# "Gulfrecruiter.com" is this website a scam ?



## tdlokesh

Hi friends,

I was searching for job in IT field and saw that most of the jobs in GNcareers.com was been posted by gulfrecruiter.com website. Just want to know if any of you have registered in gulfrecruiter.com website and is this consultancy posts genuine jobs or just scamming the people.

please share some of your experiences here about this website or any other website you have registered.


----------



## 132467

Theres no need for me to register in order to determine whether the site is a scam or not.

If it asks for money in order for u to apply for a job which is already listed it is a scam.

If it doesn't ask for money, then it is not a scam.

Anything that offers to make you more money by asking for money from you is a scam.


----------



## lmstodomingo

*check their contact number*



tdlokesh said:


> Hi friends,
> 
> I was searching for job in IT field and saw that most of the jobs in GNcareers.com was been posted by gulfrecruiter.com website. Just want to know if any of you have registered in gulfrecruiter.com website and is this consultancy posts genuine jobs or just scamming the people.
> 
> please share some of your experiences here about this website or any other website you have registered.


I requested my brother-in-law who in turn requested his friend in Dubai to check their [GulfRecruiter] contact number indicated in their website. They only got an answering machine and directed to make contact thru email only. If GulfRecruiter is legit, they should have someone to manned their office and not just an answering machine. Beware.

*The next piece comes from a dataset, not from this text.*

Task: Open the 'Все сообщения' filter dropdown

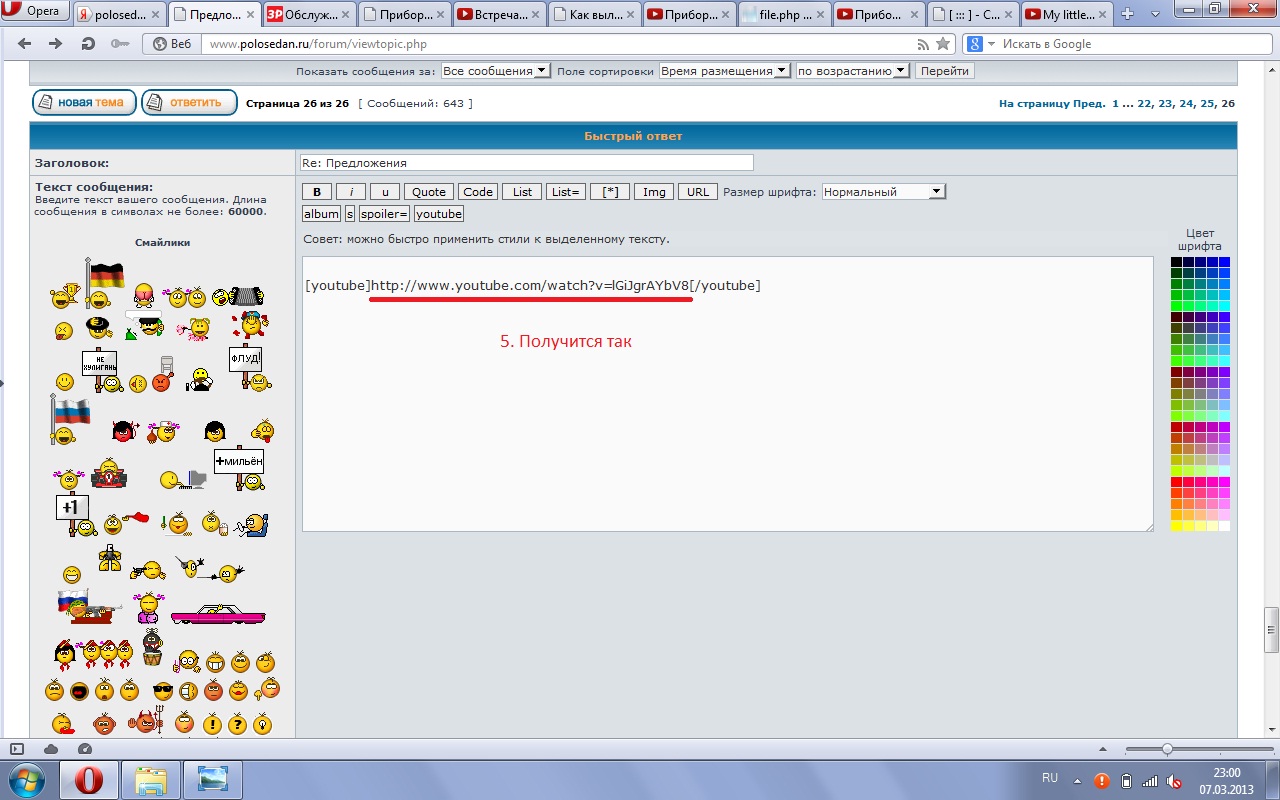Action: (495, 71)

Anyway, I'm still trying my chance in Dubai.


----------



## toodles

*Gulf Recruiter*

Gulfrecruiter.com is a scam now their site is unreachable, but I would blame the local authorities, how can they not know that this site is a scam, secondly, the jobs posted on this site are advertised thru Gulf News, shouldn't gulf news verify this legitimate status of such organisations before publishing these openings? Does Gulf News have any Corporate Responsibility or is it just like any other company just going after money


----------



## Navaron

scam.... try gulftalent.com


----------



## dubaiguy2016

*Dubai*

I think the job recruiter in gulf new is fraud. I have sent hundred of cvs to them. I have never received a single response from them.


----------